My goal for the new year is to find that person in the shop that sneaks around moving my things around when I'm working on something. Every time I turn around it's not there, someone keeps moving it. They're a goner if I find him.
Best of luck for the New Year Monte.


----------



## GeoCol (Sep 15, 2011)

It will only get better, s keep positive and have a great year.


----------



## patron (Apr 2, 2009)

never say never
you have proven this to work well

thanks for all the inspirations

enjoy your new life
and a blessed new year to you both


----------



## ColonelTravis (Mar 19, 2013)

Happy New Year, Monte. Wish you the best.


----------



## j1212t (Dec 7, 2013)

Good story Monte, I have no doubt you'll double your sales in 2015 vs 2014. The amount of work you can churn out is ridiculous. All the best to you and Elena and I hope to read about your brand spankin' new shop in a year. 

My goal is also to increase my sales for 2015 and get me some of those sweet Veritas handplanes and some other cool handtool-toys.


----------



## roman (Sep 28, 2007)

I feel your pain. Sometimes its easier to see crosses then blessings, but to move forward I skip the crosses and count my blessings.


----------



## ssnvet (Jan 10, 2012)

They can't keep a good man down Monte….

Best wishes getting your new shop set up…. and for a great start with your new partner.


----------



## jcsterling (Aug 1, 2008)

hope you reach and exceed all of your goals Monte. best wishes for 2015


----------



## CFrye (May 13, 2013)

Monte, it's been a pleasure 'meeting' you here on line. I look forward to the face to face meet-ups with you and Elana in the Spring and Summer. I pray you will exceed all of your goals ten fold. My goals for this year are to get started on (and finish) rehabbing all the vintage tools I've been collecting and continue to learn from you and all the other LumberJocks!


----------



## maplerock (Jun 21, 2013)

You are LJ's "*Comeback Player of the Year*!" Best of luck this year!


----------



## firefighterontheside (Apr 26, 2013)

I sure wish I could come and help you build some weekend, but you're more than a weekend away. Well not exactly. I did just drive home from Vail today, but I wouldn't have any time to actually help.
Enjoy teaching your "help" to help. 
I'm looking forward to the pics of progress. Will you build the shop with BKP?


----------



## Mustang67 (Feb 22, 2014)

I've been here for about 10 months, and I've enjoyed seeing your projects. And, having seen those, I would have never known that you lost the shop. Nice comeback. Hope you have an excellent 2015.

(Rows of pointing data)
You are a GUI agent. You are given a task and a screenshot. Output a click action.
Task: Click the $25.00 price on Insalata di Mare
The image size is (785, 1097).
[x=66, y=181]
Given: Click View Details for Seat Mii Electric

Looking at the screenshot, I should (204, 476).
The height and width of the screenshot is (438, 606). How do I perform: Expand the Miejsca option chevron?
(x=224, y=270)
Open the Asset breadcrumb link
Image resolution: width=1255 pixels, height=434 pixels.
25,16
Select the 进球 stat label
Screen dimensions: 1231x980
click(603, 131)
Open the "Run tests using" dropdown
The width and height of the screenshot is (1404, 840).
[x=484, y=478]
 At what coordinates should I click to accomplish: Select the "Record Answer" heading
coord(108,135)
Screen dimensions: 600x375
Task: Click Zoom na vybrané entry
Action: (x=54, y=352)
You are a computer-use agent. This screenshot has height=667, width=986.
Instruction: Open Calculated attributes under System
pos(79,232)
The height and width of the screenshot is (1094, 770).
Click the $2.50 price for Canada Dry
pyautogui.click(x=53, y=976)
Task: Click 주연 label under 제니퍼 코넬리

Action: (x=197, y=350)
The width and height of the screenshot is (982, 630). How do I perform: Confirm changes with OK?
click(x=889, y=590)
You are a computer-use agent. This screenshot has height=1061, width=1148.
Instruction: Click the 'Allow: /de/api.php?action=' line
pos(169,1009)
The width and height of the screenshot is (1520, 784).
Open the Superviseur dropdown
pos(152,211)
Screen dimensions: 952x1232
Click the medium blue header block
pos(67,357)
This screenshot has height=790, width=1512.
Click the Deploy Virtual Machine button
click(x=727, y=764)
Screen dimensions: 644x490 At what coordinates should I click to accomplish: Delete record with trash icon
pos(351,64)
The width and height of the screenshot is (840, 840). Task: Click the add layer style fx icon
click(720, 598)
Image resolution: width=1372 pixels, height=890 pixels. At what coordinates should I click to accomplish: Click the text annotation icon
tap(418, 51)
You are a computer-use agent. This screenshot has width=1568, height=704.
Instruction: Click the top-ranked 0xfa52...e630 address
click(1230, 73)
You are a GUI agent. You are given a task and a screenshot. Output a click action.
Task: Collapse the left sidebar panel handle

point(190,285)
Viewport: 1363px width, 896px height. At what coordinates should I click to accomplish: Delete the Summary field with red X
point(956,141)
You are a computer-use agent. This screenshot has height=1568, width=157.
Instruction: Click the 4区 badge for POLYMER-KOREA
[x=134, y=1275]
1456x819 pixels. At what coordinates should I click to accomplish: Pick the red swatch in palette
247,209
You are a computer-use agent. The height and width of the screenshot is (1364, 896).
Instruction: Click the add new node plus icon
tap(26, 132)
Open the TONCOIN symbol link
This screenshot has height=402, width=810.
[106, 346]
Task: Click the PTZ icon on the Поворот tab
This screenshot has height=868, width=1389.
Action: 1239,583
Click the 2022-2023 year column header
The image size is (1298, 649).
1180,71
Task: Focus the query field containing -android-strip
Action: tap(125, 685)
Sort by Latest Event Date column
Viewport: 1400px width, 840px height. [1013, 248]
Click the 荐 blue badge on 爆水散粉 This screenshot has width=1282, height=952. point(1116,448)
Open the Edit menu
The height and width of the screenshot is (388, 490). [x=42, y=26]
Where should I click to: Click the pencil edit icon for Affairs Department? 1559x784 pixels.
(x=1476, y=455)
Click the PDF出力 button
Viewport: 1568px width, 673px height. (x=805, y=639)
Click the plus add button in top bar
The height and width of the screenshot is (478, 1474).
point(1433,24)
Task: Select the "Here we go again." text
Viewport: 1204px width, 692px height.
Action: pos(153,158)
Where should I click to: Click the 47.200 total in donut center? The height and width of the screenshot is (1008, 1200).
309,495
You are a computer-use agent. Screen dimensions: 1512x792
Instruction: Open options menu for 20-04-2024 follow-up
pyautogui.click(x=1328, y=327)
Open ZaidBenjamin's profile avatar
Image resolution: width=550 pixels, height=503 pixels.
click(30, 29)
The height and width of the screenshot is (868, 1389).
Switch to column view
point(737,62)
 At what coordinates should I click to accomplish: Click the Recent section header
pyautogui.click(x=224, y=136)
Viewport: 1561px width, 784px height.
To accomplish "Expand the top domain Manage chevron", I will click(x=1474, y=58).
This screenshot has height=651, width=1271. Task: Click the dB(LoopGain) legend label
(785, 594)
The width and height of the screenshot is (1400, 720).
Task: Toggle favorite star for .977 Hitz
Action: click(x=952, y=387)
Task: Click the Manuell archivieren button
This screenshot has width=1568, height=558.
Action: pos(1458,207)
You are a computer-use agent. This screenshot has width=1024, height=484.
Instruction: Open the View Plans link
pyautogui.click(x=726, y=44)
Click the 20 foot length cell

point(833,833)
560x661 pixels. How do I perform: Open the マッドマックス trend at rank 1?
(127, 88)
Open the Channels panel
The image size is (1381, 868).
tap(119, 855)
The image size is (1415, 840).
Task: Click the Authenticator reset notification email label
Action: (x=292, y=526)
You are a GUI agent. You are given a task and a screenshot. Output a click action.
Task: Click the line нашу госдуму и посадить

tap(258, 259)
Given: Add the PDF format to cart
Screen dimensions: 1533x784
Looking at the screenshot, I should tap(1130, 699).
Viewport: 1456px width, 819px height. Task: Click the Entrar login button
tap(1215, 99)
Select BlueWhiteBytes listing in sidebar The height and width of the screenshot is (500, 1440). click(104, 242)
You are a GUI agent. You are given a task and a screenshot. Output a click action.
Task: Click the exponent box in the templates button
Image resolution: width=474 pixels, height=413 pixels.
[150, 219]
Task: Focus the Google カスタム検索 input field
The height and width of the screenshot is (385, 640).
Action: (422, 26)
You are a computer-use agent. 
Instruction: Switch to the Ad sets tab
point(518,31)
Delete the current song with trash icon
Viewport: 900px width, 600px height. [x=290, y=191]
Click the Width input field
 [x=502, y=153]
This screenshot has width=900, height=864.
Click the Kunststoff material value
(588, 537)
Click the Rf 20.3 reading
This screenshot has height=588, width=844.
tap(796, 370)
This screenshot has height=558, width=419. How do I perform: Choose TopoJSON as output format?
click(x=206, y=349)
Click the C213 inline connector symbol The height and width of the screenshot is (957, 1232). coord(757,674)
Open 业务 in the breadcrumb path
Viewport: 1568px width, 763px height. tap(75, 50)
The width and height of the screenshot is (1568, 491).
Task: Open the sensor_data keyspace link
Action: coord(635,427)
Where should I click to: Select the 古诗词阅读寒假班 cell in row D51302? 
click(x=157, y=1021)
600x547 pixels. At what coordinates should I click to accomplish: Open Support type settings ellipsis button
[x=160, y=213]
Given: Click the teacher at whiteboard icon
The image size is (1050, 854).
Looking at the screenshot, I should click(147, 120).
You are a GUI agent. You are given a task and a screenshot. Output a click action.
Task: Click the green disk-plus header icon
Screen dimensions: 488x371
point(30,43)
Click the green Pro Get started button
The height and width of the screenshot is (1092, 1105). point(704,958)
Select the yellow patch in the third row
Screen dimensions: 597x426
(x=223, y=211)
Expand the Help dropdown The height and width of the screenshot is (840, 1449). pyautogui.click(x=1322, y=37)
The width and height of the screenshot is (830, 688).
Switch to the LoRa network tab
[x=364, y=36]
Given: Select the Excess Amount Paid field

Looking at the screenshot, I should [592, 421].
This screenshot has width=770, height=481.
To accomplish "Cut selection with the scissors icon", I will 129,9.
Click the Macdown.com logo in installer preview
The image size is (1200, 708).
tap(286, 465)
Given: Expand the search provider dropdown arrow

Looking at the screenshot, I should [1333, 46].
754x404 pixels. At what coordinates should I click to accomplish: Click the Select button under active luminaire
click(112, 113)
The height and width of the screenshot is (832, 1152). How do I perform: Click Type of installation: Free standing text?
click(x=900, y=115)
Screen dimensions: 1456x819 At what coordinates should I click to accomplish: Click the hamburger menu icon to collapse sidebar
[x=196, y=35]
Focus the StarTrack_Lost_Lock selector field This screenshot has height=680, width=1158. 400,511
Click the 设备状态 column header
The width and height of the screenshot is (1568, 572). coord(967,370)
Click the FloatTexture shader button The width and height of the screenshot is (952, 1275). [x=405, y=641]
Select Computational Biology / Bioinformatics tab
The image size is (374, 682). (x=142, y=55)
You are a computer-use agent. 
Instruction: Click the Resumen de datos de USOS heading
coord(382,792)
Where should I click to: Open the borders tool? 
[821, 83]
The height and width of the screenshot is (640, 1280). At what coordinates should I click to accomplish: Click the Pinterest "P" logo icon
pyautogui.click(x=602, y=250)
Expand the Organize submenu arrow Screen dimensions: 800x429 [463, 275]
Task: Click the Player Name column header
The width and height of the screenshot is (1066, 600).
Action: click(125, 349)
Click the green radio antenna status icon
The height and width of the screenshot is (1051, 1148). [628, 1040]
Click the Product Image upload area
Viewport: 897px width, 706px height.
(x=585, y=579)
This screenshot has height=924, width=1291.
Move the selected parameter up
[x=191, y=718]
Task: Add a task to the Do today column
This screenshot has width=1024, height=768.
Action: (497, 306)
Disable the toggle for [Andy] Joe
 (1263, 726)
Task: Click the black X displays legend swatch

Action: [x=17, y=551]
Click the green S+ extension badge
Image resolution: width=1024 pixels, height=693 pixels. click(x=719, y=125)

## [Challenges]
1 – In the thread of New Year replies, which posters have join dates in 2013? Give each username with its date.
2 – Go on with the thread of New Year replies, picking up after its final post.

## [Final answers]
1 –
ColonelTravis (Mar 19, 2013)
j1212t (Dec 7, 2013)
CFrye (May 13, 2013)
maplerock (Jun 21, 2013)
firefighterontheside (Apr 26, 2013)

2 –
As for me, I do this strictly as a hobby, (maybe an occasional request) . So, I usually have the same woodworking goals every year. 1. Learn something new, or do something I haven't done before, and 2. do a project that's been on my bucket list. For instance, I've always wanted to build a rocking chair for no other reason than it seems like fun. And having seen what my fellow LJers have built, that list has become a lot longer.


----------



## clieb91 (Aug 17, 2007)

Monte, I somehow missed this when you posted it last week. Glad to hear that the year ended on a high note considering the start. You are an inspiration. Wishing you the best of sales with the upcoming show and all of those after. I look forward to seeing the pictures of the display.

My goals for this year is to also get my business up even more and launch a few new items. As well as keep up the weekly blog I started here.

May 2015 bring great things.

CtL


----------



## Blackie_ (Jul 10, 2011)

You are an inspiration to us all Monte, nice to hear that you are moving forward and were able to recover from your setbacks, keep building I so enjoy watching your progress, can't wait to see the pictures and build of the new shop please keep us blogged on that.

My goal is to continue buying upgrades for the shop as they are needed, once the weather turns a bit warmer I plan on expanding my shop with a new 8' x 12' addition making it from 192 SQ FT to 288 SQ FT that's all the room I have left in my backyard to work with but every little bit helps and I know it's going to be a great addition for my current cramped shop, I'm no longer doing the monthly shows and have already sold most all of my booth equipment, I've been successful with sells online.

Right now I have the doors to my shop shut due to the cold, us Texans don't like the cold aside the fact I'm just taking it easy and enjoying another avenue of my retirement, I plan on reopening back up here pretty soon though.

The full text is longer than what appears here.